There is actually quite a lot of evidence that the Catholic Church supported Mussolini for a long time and was instrumental in allowing him to hang on to power in Italy at one time. See, for example, the recent Pulitzer Prize winning book by David Kertzer, The Pope and Mussolini: The Secret History of Pius XI and the Rise of Fascism in Europe (New York: Random House, 2014)
David Kertzer has been exposed as a charlatan who twists facts by scholar Justus George Lawer in his book Were the Popes Against the Jews?: Tracking the Myths, Confronting the Ideologues (Grand Rapids, Mich.: William B. Eerdmans, 2012)
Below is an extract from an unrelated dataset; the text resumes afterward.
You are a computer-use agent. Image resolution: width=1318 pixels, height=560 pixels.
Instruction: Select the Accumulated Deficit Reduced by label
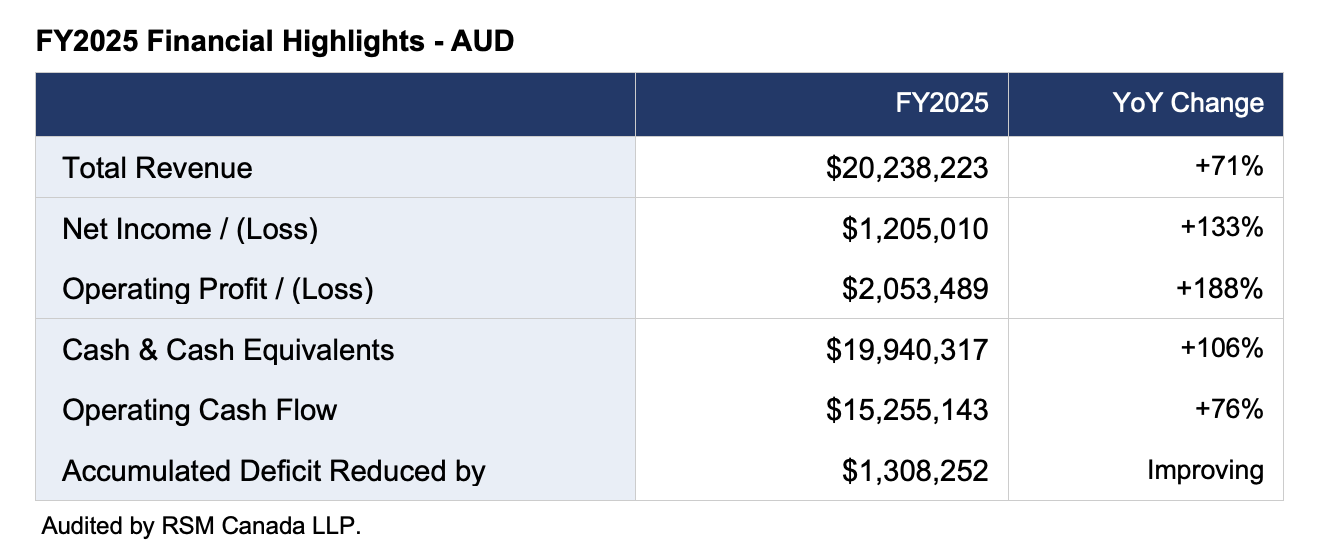[274, 471]
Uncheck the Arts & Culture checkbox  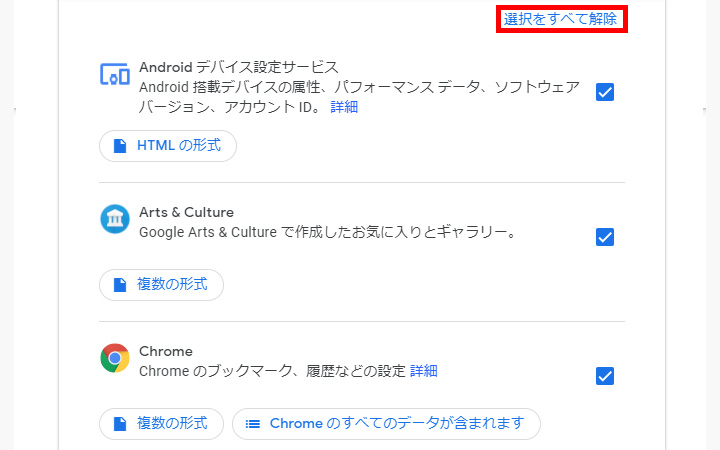(604, 237)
It received this review from eminent historian Michael Burleigh:
Michael Burleigh
– Fellow of the Royal Historical Society
Author of Moral Combat: Good and Evil in World War II
“In The New York Review of Books Owen Chadwick, the distinguished historian of modern Christianity, wrote that David I. Kertzer’s The Popes Against the Jews ‘makes a case that calls for an answer.’ Until the publication of the present book that case had not been made, even though issues regarding the papacy and the Holocaust have in the past decade become more heated than ever before. In this carefully argued and brilliantly written work, Justus George Lawler provides that answer – with a vengeance. He exposes the jumbled chronology, the doctored texts, and the rigged translations that constitute the shoddy underpinnings of the work of Kertzer and of his supportive admirers who are endeavoring to replace an authentic historical narrative with an ideologically driven polemic.”
 
And again, a rather interesting “coincidence” is that fascist movements arose independently in all Catholic countries in Europe except for Poland, while no protestant country developed a fascist regime. Clearly, there is something about Catholic theology which can be, and has been, exploited by right-wing groups.
This is a somewhat one-sided claim. Fascism movements arose in many countries – not only in Europe, but in Asia and South America. If you’d like a list of non-Catholic countries that actually had fascist governments – not merely “movements” – prior to 1945, I have taken the liberty to add the Roman Catholic numbers (as a % of the total population) or the predominant religious affiliation where RC numbers were miniscule. I have also included the date of ascendency to power by the fascist regime.

Albania - 1939 (10% RC)
Bulgaria - 1930 (83 % Orthodox)
Germany - 1918 (34% RC)
Greece - 1922 (98% Orthodox)
Japan - 1940 (84% Buddhist/Shinto)
Norway - 1933 (1% RC)
Romania - 1927 (4.7% RC)
South Africa - 1914 (7.1% RC)

Also consider that in a number of European countries with a large proportion of Catholics in the population, fascist governments were never elected.

Switzerland (41.8% RC)
Poland (89.8% RC)
Malta (90 % RC)
Luxemberg (87% RC)
Liechtenstein (76.2% RC)
Ireland (87.4% RC)
France (83% RC)
Belgium (75 % RC)

This is to say nothing of the 20 or so other countries in other parts of the world which have predominantly Catholic populations which never hosted a fascist polity.
 
And the ten commandments say murder and adultery are wrong, meanwhile in the Old Testament I read…
Yes, my comment was a bit gnomic (to say the least).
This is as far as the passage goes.